AUTHOR CONTRIBUTIONS

The high‐power electronics for prepolarization were designed and installed by JMG, JB, JPR and JA. The prepolarizer and mechanical holder were designed, assembled and characterized by JPR, JMG, EP and JB, with contributions from DG‐R and JA. Experimental data in the “DentMRI—Gen I” scanner were taken by JB and JMG, with help from JMA, FG, RP and JA. Data analysis was performed by JB and JMG, with input from JMA, FG, RP and JA. Animal handling and manipulation of biological tissues were performed by JB. The paper was written by JB, FG and JA, with input from all authors. Experiments were conceived by JMB, JA and AR.

ETHICAL APPROVAL

All animal parts were obtained from a local butcher and research was conducted following the 3R principles.

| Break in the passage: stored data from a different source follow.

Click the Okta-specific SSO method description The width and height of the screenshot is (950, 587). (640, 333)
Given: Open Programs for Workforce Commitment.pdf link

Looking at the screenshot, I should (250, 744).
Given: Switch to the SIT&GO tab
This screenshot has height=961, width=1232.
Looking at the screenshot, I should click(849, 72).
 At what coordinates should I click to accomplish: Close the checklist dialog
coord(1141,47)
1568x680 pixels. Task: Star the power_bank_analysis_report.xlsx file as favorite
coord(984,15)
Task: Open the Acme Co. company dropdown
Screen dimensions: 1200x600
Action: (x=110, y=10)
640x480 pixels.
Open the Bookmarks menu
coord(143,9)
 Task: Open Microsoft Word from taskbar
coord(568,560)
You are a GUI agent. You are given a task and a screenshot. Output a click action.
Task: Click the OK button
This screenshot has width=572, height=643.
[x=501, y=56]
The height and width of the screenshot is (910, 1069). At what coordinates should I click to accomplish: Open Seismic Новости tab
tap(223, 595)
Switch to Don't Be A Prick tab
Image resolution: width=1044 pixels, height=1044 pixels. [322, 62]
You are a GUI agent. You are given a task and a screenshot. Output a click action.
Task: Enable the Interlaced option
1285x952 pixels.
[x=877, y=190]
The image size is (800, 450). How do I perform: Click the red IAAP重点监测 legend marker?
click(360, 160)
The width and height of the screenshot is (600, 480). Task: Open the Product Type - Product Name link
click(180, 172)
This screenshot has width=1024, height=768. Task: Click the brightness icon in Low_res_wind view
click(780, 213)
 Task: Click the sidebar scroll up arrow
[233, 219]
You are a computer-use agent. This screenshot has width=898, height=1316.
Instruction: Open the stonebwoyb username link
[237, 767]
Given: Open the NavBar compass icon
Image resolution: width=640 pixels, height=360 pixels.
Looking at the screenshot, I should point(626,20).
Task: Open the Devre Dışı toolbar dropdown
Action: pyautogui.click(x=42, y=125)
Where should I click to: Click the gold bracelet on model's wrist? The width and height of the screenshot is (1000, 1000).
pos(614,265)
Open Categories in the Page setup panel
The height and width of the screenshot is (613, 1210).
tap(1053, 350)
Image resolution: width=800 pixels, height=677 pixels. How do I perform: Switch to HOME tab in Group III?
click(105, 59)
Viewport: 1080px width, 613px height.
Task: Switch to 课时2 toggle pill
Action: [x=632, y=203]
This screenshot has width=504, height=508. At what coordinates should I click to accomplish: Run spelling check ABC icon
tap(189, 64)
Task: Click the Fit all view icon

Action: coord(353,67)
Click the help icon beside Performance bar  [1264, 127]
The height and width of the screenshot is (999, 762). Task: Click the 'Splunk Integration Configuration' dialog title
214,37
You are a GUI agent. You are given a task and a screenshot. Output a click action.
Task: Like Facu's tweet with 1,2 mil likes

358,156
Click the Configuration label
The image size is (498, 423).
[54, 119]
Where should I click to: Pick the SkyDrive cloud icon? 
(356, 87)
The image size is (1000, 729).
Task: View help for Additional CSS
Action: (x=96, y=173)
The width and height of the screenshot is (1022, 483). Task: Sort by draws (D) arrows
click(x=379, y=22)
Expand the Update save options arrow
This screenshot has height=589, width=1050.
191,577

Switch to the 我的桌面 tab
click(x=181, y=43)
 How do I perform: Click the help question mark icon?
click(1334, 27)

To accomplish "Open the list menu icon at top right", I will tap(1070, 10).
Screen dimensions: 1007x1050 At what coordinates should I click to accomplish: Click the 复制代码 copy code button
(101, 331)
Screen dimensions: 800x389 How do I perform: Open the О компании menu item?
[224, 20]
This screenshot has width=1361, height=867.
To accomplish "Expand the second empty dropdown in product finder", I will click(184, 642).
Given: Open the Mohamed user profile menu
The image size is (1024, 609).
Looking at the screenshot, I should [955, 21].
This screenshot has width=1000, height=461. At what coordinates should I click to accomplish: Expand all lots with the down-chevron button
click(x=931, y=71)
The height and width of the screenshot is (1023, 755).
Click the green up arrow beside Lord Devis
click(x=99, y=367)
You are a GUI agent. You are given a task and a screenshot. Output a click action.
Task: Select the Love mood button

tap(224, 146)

Experiments using human teeth were approved by the medical center Clínica Llobell Cortell S.L. Procedures were conducted following the approved protocols, and informed consent was obtained from participants prior to study commencement.

CONFLICTS OF INTEREST

JB, JMA, FG, JMB and JA have patents pending that are licensed to Tesoro Imaging S.L. JMB is a co‐founder of Tesoro Imaging S.L. JB, JMG, JPR, RB, DG‐R and AR are research scientists and engineers at Tesoro Imaging S.L. All other authors declare no competing interests.